When a solid surface is immersed in a solution, the surface can become charged in a variety of ways including crystal lattice defects, dissociation of atoms or molecules, ionization of surface groups, and adsorption of external ions or, in the case of an electrode, via the application of an external potential. The excess charge at the surface results in an accumulation of mobile ions in the solution near the surface. Relative to the charge on the surface, ions of opposite charge (counterions) build up near the surface to neutralize the surface charge, and ions of like charge (coions) are depleted in this region due to the effects of entropy and coulomb repulsion. The resulting distribution of charges in the solution creates an excess electric potential at the interface. This potential drops to the Galvani potential in the solution bulk as the distance from the surface increases. The cumulative result is a phenomenon ubiquitous in electrochemistry known as the electrical double layer (EDL). The EDL governs natural phenomena like colloidal stability and electrokinetic phenomena; it also affects the outcome of electrochemical reactions.

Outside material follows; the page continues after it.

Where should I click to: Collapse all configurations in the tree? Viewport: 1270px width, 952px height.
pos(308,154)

Classical Theory describes the EDL via the combination of the Poisson equation for electrical potential and the Boltzmann distribution of charge within an electric field next to a planar charged solid surface. This approach treats ions as non-interacting point charges in the vicinity of a single-charged surface in contact with a bulk solution. However, most current applications where EDL is relevant involve confinement within nanostructures, where the size of the ions is within one or two orders of magnitude of the size of the structure itself. In such cases, Classical Theory fails, and one must turn to either more complicated theories or molecular modeling techniques. This work focuses on Monte Carlo simulation of the EDL.

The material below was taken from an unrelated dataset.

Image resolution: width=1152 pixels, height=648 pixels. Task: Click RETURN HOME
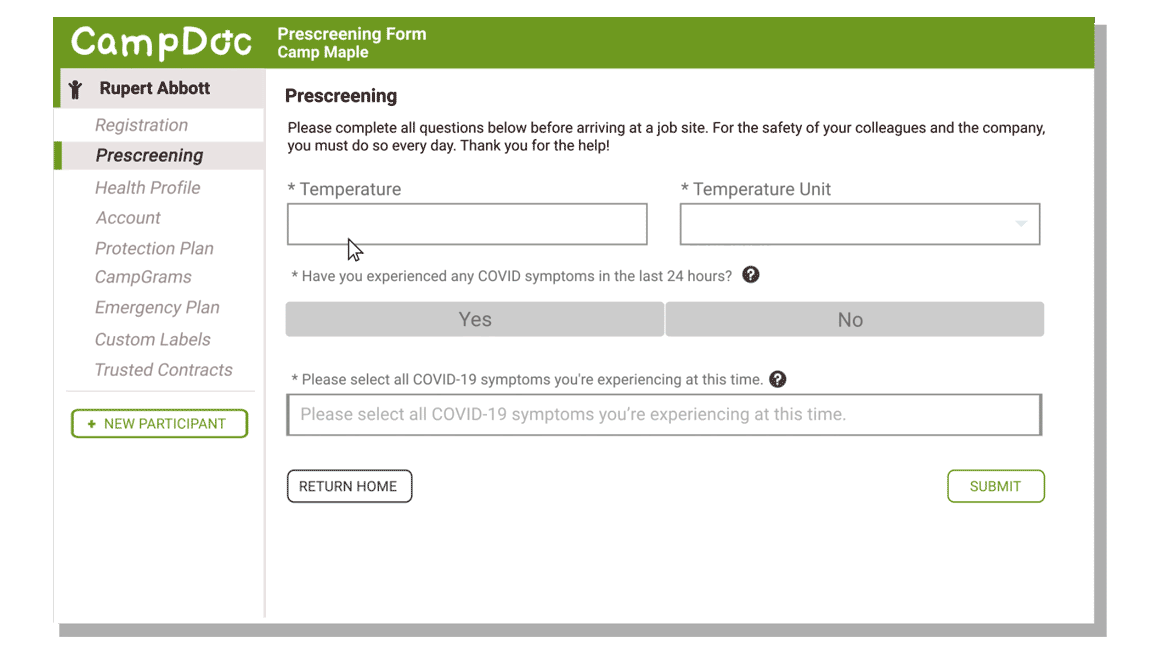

A method to describe the EDL in confinement that combines Grand Canonical Monte Carlo simulations (GCMC) with electrodynamics concepts to determine not only the EDL structure, but most importantly the distribution of electrical potential within charged slit-type pores is presented. A benefit of the method in this work is that it computes potential with respect to field-free virtual bulk electrolyte solution implicit in the Grand Canonical ensemble; i.e. it does not require a physical bulk to be included in the simulation model. The method was applied to systems for which Classical EDL Theory can be employed (two non-interacting planar surfaces) for comparison purposes, and then extended to increasingly confined spaces. In contrast to Classical EDL Theory, this method accounts for ion-size and ion-ion interactions, and provides insights into the EDL structure within nanostructures.

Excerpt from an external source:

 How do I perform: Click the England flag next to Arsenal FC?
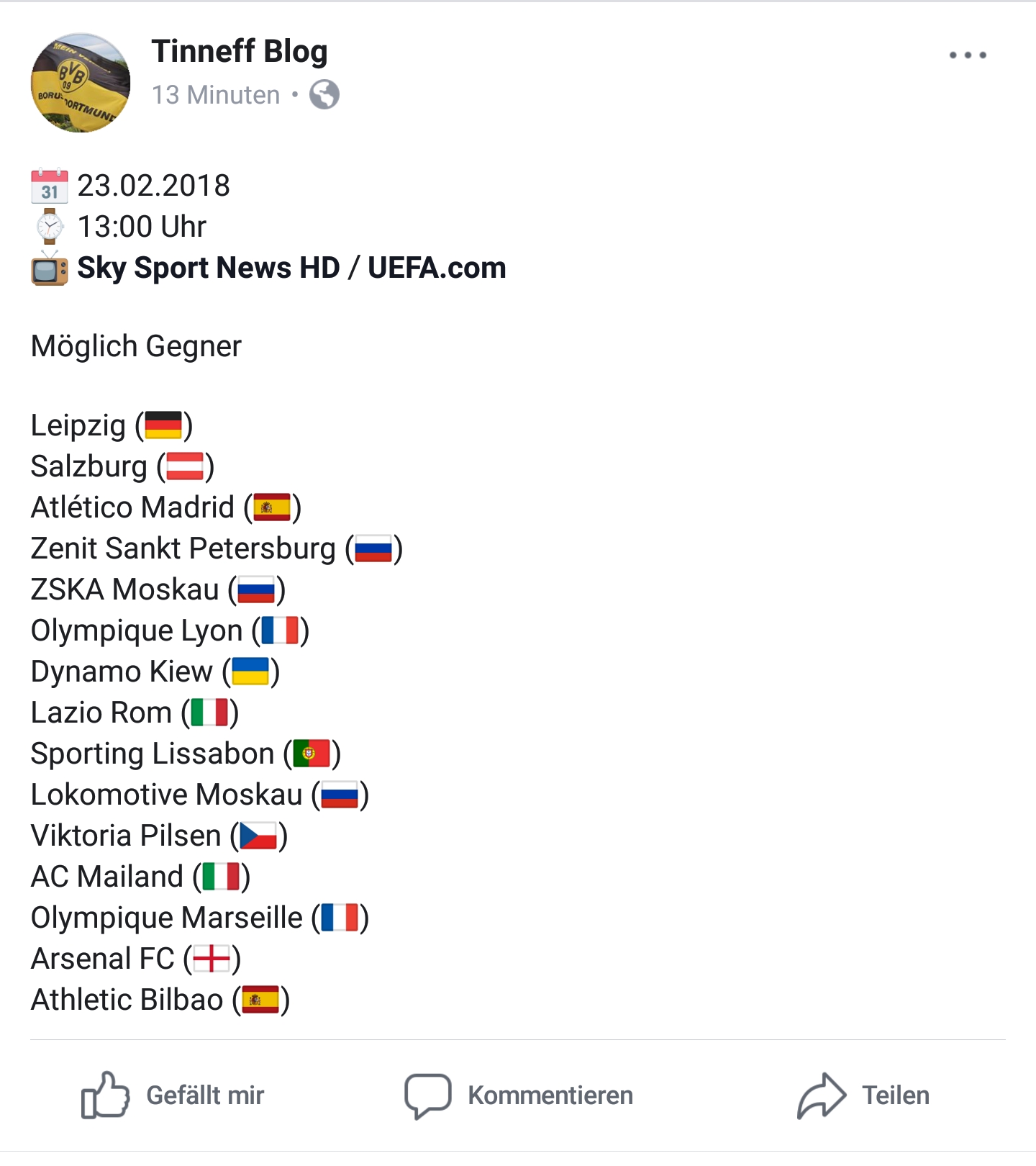coord(212,959)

The GCMC simulations for slit-type pores considered in this work show that entropy effects lead to the exclusion of coions in a counterion layer which packs up against the charged walls of the pore. This, in conjunction with the fact that electrical effects are long range and extend out into space from the location of the source charge, lead to a semi-oscillatory behavior of the potential profiles not predicted by Classical Theory. The oscillatory behavior, comprised of local minima near the walls and a local maximum in the center of the pore, is diminished in smaller pores as the extent of the electrical effects of the coion exclusion regions begin to overlap even when concentration profiles do not overlap, and bulk conditions for concentration are achieved in the center of the pore. The magnitude of the oscillation is directly related to surface charge, and the local maximum in the pore center becomes a flat, zero-potential region as pore size increases, pointing towards a true bulk region in terms of distribution of ions and electrical potential.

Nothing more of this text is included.